Autoantibody-mediated acquired deficiency of C1 inhibitor.

During the past 25 years, three forms of deficiency of the inhibitor of the first component of complement (C1 inhibitor) with angioedema have been recognized; two forms are hereditary and one is acquired. As compared with hereditary angioedema, the syndrome of acquired C1-inhibitor deficiency is rare, and it is usually associated with lymphoproliferative diseases. We report another type of acquired C1-inhibitor deficiency with angioedema. Two patients with recurrent angioedema but no associated diseases were found to have IgG1 autoantibodies against C1 inhibitor. The anti-C1-inhibitor antibodies prevented binding of C1 inhibitor to activated C1s. Both patients had 60 to 70 percent of normal levels of C1 inhibitor, but it was functionally inactive, with a molecular weight of 96,000 (normal C1 inhibitor, 105,000).
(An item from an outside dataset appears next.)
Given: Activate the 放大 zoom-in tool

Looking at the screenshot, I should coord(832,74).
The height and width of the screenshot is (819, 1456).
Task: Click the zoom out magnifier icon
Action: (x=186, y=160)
In vitro studies of the patients' serum revealed degradation of 125I-labeled 105,000-dalton C1 inhibitor into the inactive 96,000-dalton molecule, caused by activated C1s and not found in normal human serum. We conclude that these cases of acquired C1-inhibitor deficiency resulted from a blockade of C1-inhibitor function by the anti-C1-inhibitor antibodies and from subsequent inactivation of C1 inhibitor by the now uncontrolled enzyme, activated C1s. As in other forms of C1-inhibitor deficiency, the unopposed activation of the complement system led to angioedema.